Lantagsfraktion Mecklenburg Vorpommern
23. April 2015

Doping in Ost und West bereits umfassend und öffentlich zugänglich aufgearbeitet

Susann Wippermann: Wichtiger als neue Studie ist Aufklärung aktiver Sportlerinnen und Sportler über Doping sowie praktische Hilfe für Dopingopfer aus Ost und West

Zum Grünen-Antrag "Doping und Zwangsdoping in den drei Nordbezirken der DDR historisch aufarbeiten", der gestern Abend im Landtag sehr emotional beraten wurde, hat die hochschulpolitische Sprecherin der SPD-Fraktion, Susann Wippermann, erklärt:

"In den ersten Jahren nach der Wende war das Thema Doping in der DDR ein heiß diskutiertes Thema. Während dieser Diskussionen wurde bereits durch diverse Studien die zentrale Steuerung des Leistungssports und des Dopings wissenschaftlich belegt. Die Stasiunterlagenbehörde des Bundes hat hierzu ebenfalls geforscht und die Wanderausstellung ‚Kaderschmiede Sport' entwickelt, die kostenlos ausgeliehen werden kann.
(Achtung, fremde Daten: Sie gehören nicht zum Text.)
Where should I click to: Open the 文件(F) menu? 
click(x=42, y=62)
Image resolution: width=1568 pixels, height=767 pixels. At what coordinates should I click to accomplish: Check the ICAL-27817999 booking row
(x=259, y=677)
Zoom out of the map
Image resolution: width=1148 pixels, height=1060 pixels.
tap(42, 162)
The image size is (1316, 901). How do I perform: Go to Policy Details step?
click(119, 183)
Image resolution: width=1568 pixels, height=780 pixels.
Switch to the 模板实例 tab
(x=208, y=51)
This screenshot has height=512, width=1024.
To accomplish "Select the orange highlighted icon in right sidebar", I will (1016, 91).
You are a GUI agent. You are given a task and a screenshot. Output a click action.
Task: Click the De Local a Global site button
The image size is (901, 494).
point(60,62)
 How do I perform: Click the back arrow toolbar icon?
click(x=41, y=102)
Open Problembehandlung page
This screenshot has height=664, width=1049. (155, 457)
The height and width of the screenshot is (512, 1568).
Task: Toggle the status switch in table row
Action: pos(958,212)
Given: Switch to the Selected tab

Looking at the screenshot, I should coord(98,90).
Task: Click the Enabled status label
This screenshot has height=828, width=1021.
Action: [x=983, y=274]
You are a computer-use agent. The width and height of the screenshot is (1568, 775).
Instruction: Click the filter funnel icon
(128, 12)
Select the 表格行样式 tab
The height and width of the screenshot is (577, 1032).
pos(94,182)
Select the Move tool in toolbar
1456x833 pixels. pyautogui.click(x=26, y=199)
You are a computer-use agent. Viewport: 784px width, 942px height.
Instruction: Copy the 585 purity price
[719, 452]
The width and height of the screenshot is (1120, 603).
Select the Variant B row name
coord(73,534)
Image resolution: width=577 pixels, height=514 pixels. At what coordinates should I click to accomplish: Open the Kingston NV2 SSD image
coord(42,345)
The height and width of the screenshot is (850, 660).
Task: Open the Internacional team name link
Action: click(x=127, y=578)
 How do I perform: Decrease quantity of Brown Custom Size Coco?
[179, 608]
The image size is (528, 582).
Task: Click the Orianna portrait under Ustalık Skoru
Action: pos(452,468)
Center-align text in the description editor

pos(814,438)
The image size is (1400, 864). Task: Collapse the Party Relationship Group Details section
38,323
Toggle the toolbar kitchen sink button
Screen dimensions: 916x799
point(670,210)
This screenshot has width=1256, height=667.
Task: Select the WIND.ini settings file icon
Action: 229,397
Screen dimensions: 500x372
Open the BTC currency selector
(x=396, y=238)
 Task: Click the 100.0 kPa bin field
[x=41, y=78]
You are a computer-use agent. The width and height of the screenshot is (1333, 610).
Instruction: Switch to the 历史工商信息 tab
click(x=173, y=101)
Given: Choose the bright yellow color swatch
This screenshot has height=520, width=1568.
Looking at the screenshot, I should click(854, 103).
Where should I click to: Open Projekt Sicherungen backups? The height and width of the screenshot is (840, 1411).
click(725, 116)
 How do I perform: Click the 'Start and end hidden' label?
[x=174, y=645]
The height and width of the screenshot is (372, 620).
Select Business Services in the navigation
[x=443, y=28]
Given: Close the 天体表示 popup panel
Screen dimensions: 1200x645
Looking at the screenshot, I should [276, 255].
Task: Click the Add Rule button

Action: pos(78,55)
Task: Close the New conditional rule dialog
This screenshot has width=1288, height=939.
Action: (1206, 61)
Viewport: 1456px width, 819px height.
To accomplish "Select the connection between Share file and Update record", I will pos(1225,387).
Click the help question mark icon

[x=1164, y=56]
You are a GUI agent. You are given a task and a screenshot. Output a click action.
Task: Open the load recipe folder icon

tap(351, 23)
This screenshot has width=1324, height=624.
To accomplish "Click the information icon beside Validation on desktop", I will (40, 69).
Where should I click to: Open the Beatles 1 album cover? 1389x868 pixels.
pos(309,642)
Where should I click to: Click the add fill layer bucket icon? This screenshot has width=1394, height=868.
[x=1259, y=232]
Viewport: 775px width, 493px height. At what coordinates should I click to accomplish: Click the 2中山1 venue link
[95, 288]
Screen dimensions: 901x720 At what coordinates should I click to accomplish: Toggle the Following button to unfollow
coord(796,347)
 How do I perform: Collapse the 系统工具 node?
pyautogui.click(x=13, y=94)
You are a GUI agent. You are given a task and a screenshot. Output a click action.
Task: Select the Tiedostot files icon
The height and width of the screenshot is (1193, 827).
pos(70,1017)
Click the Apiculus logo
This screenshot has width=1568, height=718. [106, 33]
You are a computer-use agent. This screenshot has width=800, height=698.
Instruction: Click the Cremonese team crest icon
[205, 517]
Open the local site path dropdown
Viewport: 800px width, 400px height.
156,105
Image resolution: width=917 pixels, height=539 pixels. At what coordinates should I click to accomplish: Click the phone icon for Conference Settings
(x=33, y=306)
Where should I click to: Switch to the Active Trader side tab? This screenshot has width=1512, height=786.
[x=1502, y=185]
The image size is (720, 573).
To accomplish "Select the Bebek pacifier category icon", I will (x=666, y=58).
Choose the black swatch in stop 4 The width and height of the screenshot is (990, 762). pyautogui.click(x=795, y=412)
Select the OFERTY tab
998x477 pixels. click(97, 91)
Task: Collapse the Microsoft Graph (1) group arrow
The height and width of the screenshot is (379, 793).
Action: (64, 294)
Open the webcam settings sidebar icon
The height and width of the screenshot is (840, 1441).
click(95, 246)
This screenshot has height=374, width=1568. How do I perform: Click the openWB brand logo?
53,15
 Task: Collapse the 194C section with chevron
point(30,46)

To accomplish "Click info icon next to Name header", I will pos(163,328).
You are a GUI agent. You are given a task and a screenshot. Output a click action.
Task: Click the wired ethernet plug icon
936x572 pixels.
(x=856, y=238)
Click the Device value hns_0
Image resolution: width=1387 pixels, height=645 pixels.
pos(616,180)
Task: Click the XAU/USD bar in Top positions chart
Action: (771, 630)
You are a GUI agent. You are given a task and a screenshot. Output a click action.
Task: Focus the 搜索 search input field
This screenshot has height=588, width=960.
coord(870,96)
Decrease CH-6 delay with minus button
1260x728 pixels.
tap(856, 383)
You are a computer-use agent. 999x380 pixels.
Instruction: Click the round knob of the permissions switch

Einige ,Experten' scheinen Doping immer noch als alleiniges Problem des DDR-Leistungssports zu sehen. In der öffentlichen Diskussion der vergangenen Jahre wurde Doping im Leistungssport dagegen zunehmend im Kontext des Kalten Krieges betrachtet und diskutiert. Im Jahr 2013 hat das Bundesinstitut für Sportwissenschaften hierzu eine entsprechende Studie herausgebracht, die Doping in Ost und West seit 1950 umfassend betrachtet und aufarbeitet.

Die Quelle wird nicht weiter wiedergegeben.